– Пожалуйста, не бойтесь нас. Если вы опасаетесь за свою безопасность, то можете не волноваться, мы не мошенники. Если хотите, позвоните в полицию майору Воронкову, он даст нам рекомендацию.
– Лишнее Воронкову звонить, – зашипела мне во второе ухо Алина. – Зачем полицию вспоминать? Еще испугается полиции.
– Алевтина Павловна, мы разыскиваем одного человека. Речь пойдет о вашей родственнице, – приоткрыла я завесу. – Подробности при встрече.
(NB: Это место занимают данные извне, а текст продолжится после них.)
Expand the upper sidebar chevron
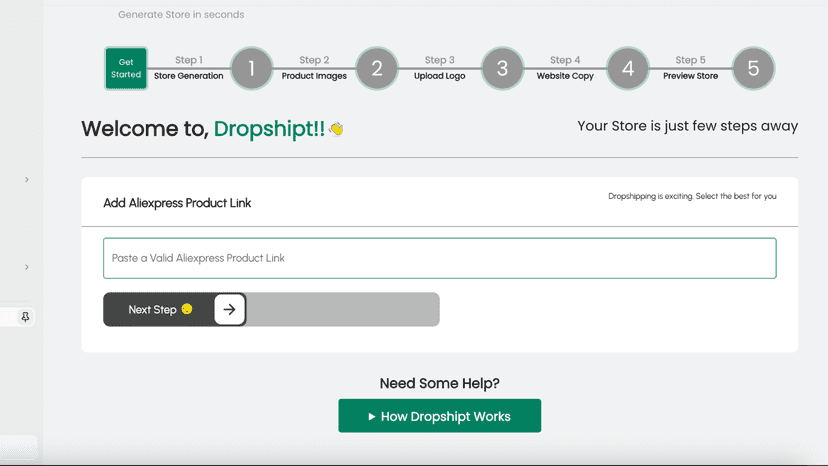Image resolution: width=828 pixels, height=466 pixels. click(26, 180)
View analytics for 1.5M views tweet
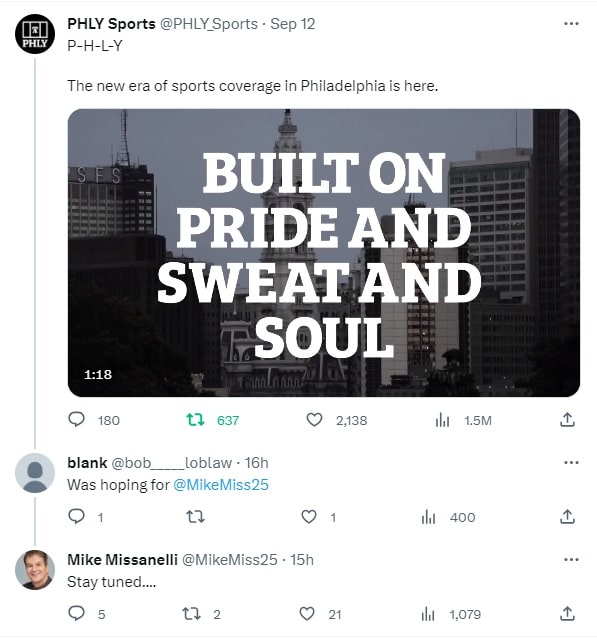The height and width of the screenshot is (639, 597). pos(442,420)
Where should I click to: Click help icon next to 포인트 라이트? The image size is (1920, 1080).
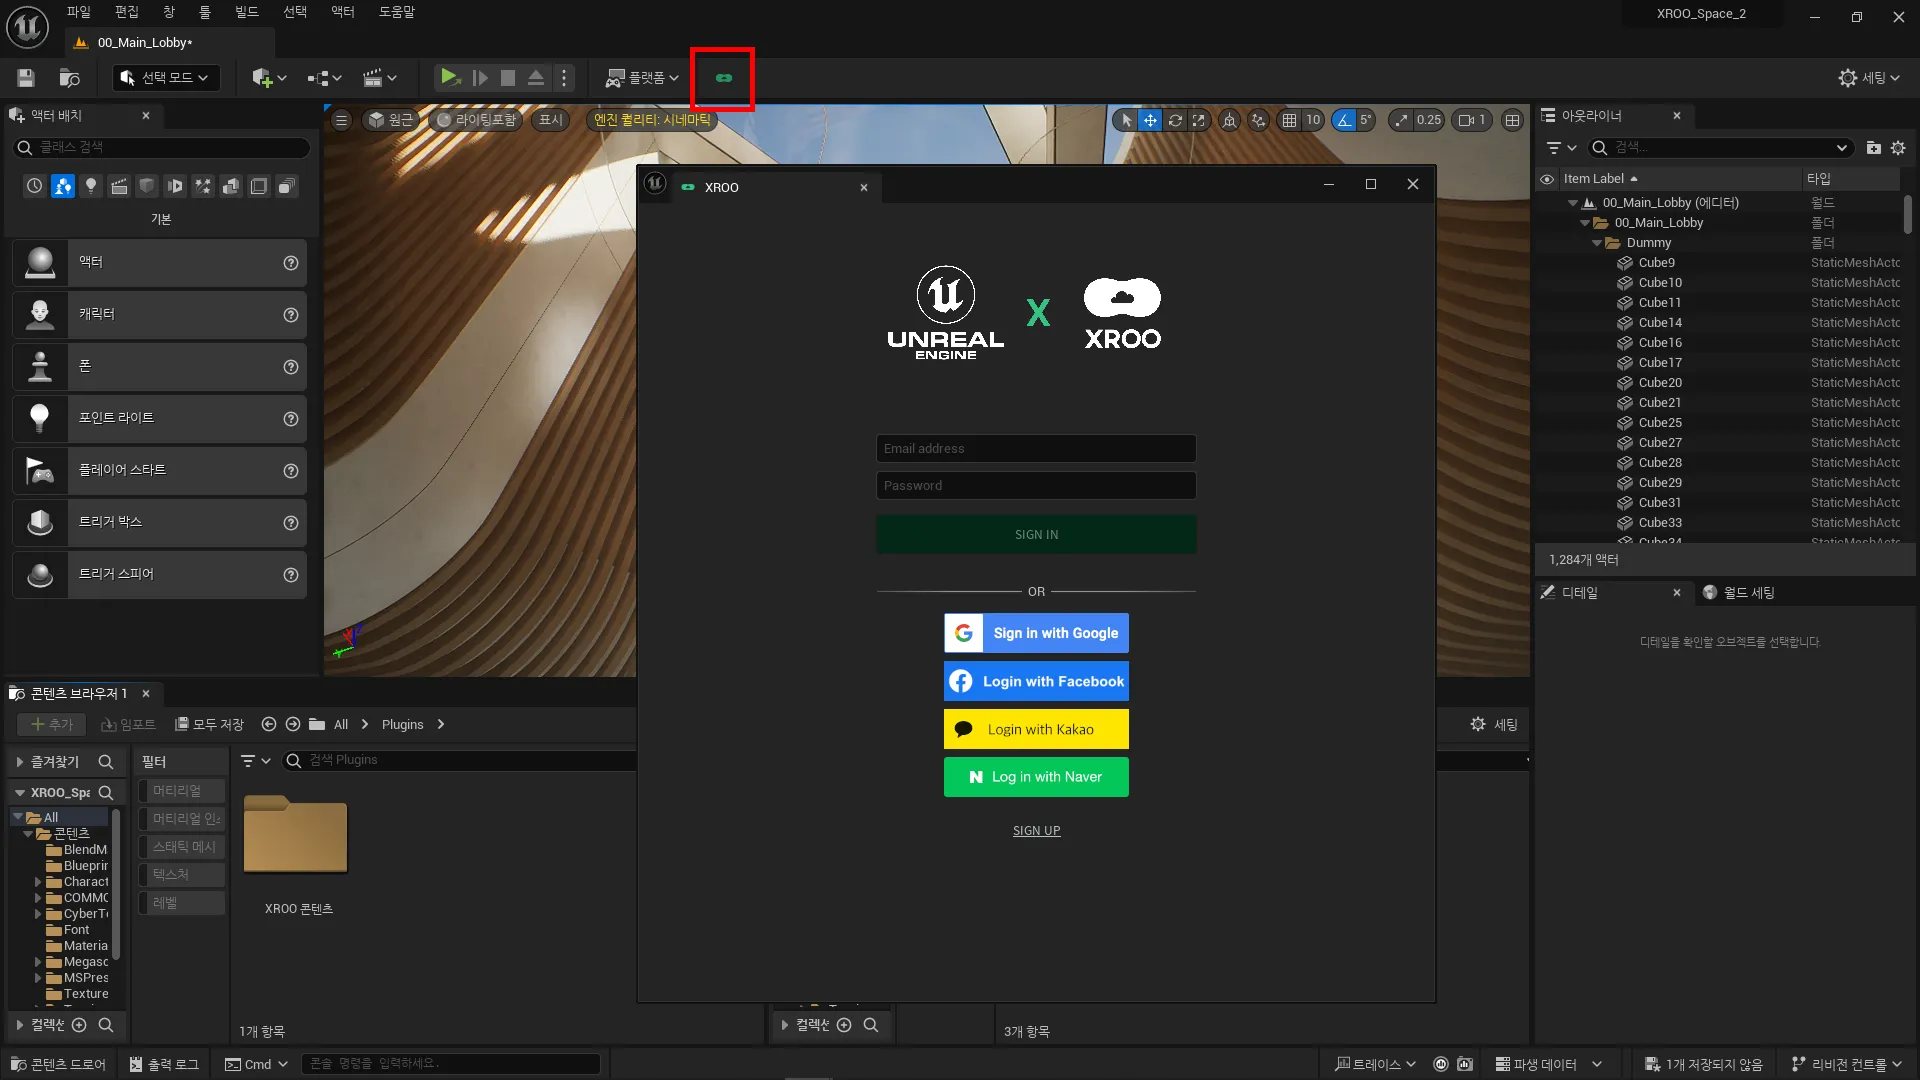pos(291,419)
– Хорошо, подъезжайте. Сейчас провожу на работу дочь и до вечера буду свободна. Адрес знаете?
– Знаем, скоро будем.
Для своих лет Алевтина Павловна прекрасно выглядела. У нее было ухоженное лицо, тронутое легким загаром, и пышные волосы, выкрашенные в сочный каштановый цвет. На фигуру ей тоже было грех жаловаться, она не расплылась подобно своим ровесницам и не высохла, а носила приблизительно сорок восьмой размер, что для женщины ее лет было весьма неплохо.
– Это вы мне звонили? – спросила она, стоя на пороге.
– Да, я звонила.
– Проходите, – она распахнула перед нами дверь.
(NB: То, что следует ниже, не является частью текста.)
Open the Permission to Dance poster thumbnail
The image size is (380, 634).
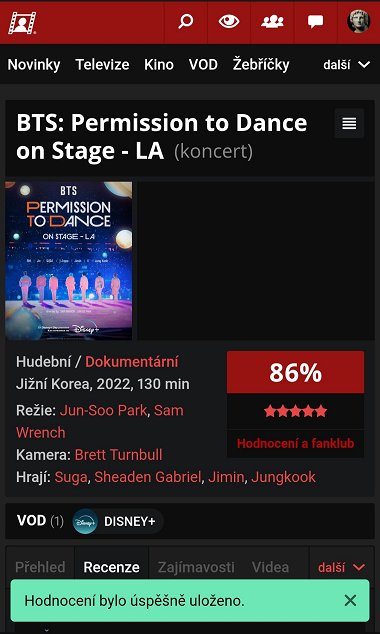point(69,261)
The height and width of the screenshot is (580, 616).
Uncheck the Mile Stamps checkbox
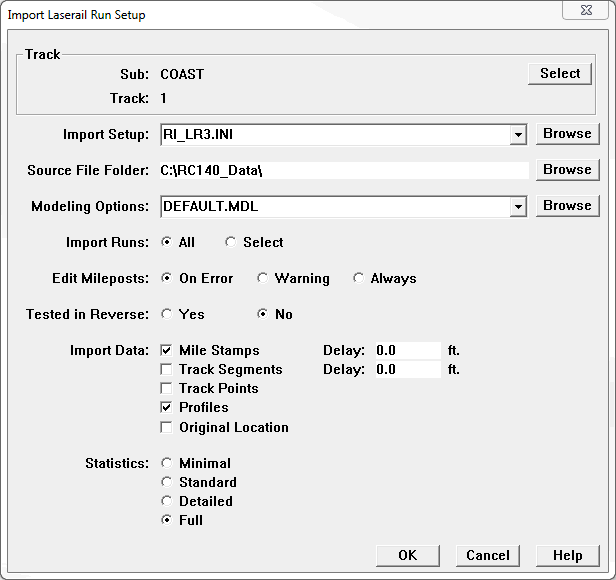(x=168, y=350)
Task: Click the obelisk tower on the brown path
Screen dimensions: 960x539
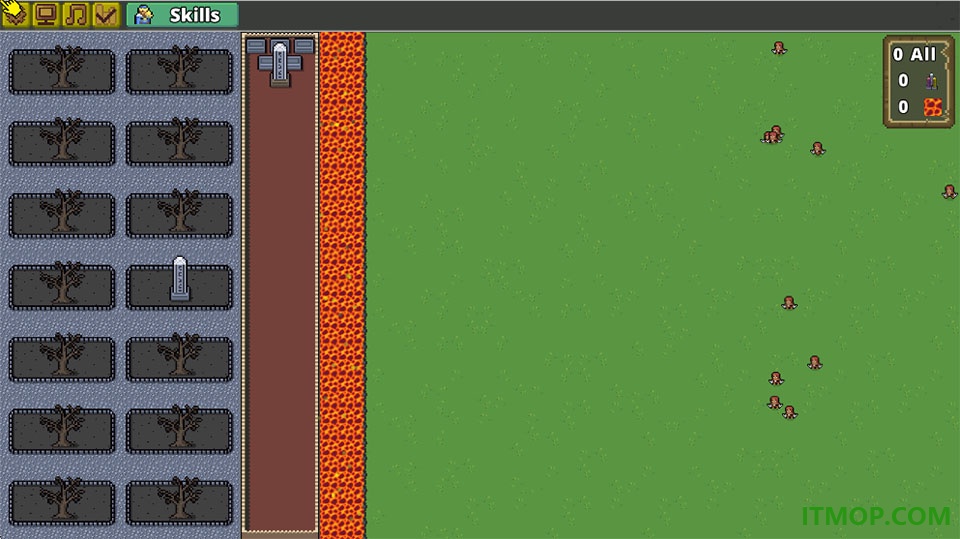Action: tap(280, 64)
Именно такой я представляла квартиру партийного функционера. Просторная гостиная, велюровый мягкий уголок, югославская стенка, забитая хрусталем, и чешская люстра. Конечно же, и стенка, и мягкий уголок были не новыми. Не менее четверти века хозяева пользовались этой мебелью, но и сегодня она выглядела добротно и внушительно.
– У вас очень мило, – сказала Алина, оглядываясь по сторонам. Все стены были увешены картинами. От тяжелых позолоченных рам рябило в глазах. – Это что же, все настоящее?
– Да, это все подлинники, хотя авторы этих картин не очень известные художники, – просветила нас Алевтина Павловна. – В основном местные мастера. Моему мужу часто дарили произведения искусства. Я даже хотела открыть художественную галерею.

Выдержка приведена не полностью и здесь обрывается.